|Neutralizing Metal Corrosion -
It starts with a benign-looking bubble and grows, like the malignancy it is,
into a metallic carnivore with the potential to consume a Hummer and then go
looking for dessert. It's rust, the bane of anything metal and one of the
greatest challenges for auto restorers.
|The Creep |
No one is truly safe from rust. It first rears its bumpy head in regions with
high rainfall and urban areas where salt is used on icy streets. But, even
high humidity or beach communities in relatively arid Southern California feel
the sting of rust.
To most vehicle owners, rust is annoying at best, and at worst it's a total
automotive meltdown. For those hearty souls in the midst of restoring a
classic that's suffering from long years of neglect, the bubble patch on the
surface may be the symptom of terminal problems, like the proverbial tip of
the boat-sinking iceberg.
No More Metal
The conventional approach to rust is to keep poking at it until you hit
uncontaminated metal. In the most serious cases, that just doesn't happen. You
scrape and sand and finally see the daylight through the metal. That's when
it's time to turn to companies that specialize in providing replacement
sheetmetal for body panels and floor pans. That's the extreme case, and we'll
deal with installing panel replacements in a following article. For now, we're
going to take a more optimistic approach: rust can be stopped, despite Neil
Young's baleful song that "Rust Never Sleeps."
In any discussion of corrosion, it's important to understand exactly what it
is, in scientific terms. The vehicle's steel is a combination of iron, metal
impurities and negatively charged free electrons that are attracted to the
iron atoms under normal conditions. All that changes when moisture is
introduced—moisture in the form of actual water or simple humidity. Through
electrolysis, the electrons abandon the iron and head straight for the metal
impurities, forming rust.
Rust treatments, generally, start with elbow grease, removing the bubbles and
pock marks with grinders, wire brushes, sandpaper or sand blasting, and taking
the affected area down to bare metal.

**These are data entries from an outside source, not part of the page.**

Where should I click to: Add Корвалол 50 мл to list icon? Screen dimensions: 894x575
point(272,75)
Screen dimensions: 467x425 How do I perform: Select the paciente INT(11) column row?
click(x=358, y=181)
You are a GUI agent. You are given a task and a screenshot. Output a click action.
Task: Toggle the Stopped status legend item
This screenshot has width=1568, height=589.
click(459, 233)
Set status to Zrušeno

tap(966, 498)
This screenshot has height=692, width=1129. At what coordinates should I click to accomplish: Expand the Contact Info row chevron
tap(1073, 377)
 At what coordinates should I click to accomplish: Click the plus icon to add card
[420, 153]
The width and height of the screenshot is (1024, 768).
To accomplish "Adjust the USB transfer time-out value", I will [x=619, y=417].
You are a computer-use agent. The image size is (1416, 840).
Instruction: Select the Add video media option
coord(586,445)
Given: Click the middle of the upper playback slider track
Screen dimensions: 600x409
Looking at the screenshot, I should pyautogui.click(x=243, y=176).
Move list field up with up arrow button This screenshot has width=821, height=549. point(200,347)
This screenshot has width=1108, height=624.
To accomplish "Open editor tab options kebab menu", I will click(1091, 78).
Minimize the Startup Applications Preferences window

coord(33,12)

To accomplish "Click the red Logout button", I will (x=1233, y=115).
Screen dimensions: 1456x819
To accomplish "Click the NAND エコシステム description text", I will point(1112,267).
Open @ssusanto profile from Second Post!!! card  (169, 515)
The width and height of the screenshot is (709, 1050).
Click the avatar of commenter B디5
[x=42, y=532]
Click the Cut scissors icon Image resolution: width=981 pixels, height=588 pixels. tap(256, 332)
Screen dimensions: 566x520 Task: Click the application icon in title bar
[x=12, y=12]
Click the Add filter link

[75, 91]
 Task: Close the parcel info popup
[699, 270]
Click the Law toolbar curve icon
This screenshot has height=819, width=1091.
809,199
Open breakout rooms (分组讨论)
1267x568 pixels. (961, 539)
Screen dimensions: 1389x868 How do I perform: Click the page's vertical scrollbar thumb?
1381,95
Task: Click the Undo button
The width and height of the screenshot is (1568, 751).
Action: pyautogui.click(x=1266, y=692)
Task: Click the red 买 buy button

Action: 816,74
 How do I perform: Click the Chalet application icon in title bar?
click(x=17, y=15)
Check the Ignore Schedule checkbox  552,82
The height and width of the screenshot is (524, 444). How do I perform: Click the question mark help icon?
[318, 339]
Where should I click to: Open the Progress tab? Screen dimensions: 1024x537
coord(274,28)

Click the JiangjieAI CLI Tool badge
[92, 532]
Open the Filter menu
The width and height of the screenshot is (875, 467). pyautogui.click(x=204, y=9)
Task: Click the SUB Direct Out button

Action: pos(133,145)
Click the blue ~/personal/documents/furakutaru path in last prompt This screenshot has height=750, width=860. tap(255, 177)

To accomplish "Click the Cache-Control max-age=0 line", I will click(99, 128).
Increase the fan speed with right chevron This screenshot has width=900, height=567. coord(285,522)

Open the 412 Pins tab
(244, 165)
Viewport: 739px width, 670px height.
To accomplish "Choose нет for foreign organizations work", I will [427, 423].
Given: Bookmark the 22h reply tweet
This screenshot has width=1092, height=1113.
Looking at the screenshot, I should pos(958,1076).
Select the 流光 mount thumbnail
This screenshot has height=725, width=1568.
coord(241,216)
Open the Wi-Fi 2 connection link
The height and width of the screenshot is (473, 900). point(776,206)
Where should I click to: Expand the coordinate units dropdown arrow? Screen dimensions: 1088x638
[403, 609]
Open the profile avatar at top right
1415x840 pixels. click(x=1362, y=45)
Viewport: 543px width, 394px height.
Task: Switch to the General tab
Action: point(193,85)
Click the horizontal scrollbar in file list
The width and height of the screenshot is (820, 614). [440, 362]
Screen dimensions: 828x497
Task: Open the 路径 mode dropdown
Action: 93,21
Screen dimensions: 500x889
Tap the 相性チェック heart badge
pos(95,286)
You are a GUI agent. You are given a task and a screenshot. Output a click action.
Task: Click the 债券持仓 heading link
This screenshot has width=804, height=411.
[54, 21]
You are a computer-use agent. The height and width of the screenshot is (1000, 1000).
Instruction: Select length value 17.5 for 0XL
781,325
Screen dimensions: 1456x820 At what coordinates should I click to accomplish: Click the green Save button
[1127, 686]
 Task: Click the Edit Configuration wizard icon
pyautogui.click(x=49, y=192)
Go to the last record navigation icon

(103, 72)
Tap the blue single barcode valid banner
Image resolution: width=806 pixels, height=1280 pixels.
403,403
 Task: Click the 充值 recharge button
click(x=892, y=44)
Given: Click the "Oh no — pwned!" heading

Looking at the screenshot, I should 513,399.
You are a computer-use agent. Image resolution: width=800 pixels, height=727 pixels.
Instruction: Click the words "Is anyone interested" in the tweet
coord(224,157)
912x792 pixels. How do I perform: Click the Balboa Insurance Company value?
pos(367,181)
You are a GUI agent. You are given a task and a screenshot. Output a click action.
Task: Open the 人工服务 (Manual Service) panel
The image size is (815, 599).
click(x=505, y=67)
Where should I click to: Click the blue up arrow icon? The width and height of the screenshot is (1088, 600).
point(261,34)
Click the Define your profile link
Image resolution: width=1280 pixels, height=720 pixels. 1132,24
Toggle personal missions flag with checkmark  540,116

The more deep-seated the rust, the more
aggressive the tools.
There are also rust paints available that seal or encapsulate the rust. These
products are highly flammable and include toxic chemicals that require
professional application. Acids can also dissolve rust, leaving a thin oxide
coating on the surface. Like the paints, acid rust removal necessitates
special breathing equipment. For high-end restorations, metal panels (or the
whole car) can be submerged in a hot bath of caustic soda, stripping all the
paint down to the metal. The panel is then treated in a tank of alkaline
solution and the rust removed electrolytically.
Prior to these methods, the first "professional applicators" of the oldest
method of rust treatment were probably blacksmiths. To protect their tools,
the smithies would coat them with oil and heat them in their forges, not
unlike the method of seasoning a cast-iron skillet. This process creates a
hard coating, called magnetite, on the metal surface. This coating is
chemically inert and will not react to oxygen or moisture. The path from the
blacksmith shop to auto parts counter ran through the mining, construction and
agricultural industries as scientists attempted to solve the problem of
preserving metals exposed to the elements.
For modern automotive applications, rust converters come in the form of
primers designed for use directly on the rusty surface, with no scraping,
grinding, sanding or blasting. In fact, the product has to be applied to rust
in order to work. The two components of converters are tannin and an organic
polymer. Tannin, a water-soluble natural product derived from a variety of
plants, reacts with iron oxide changing it to iron tannate, a stable
blue/black corrosion product. The polymers provide the protective primer layer.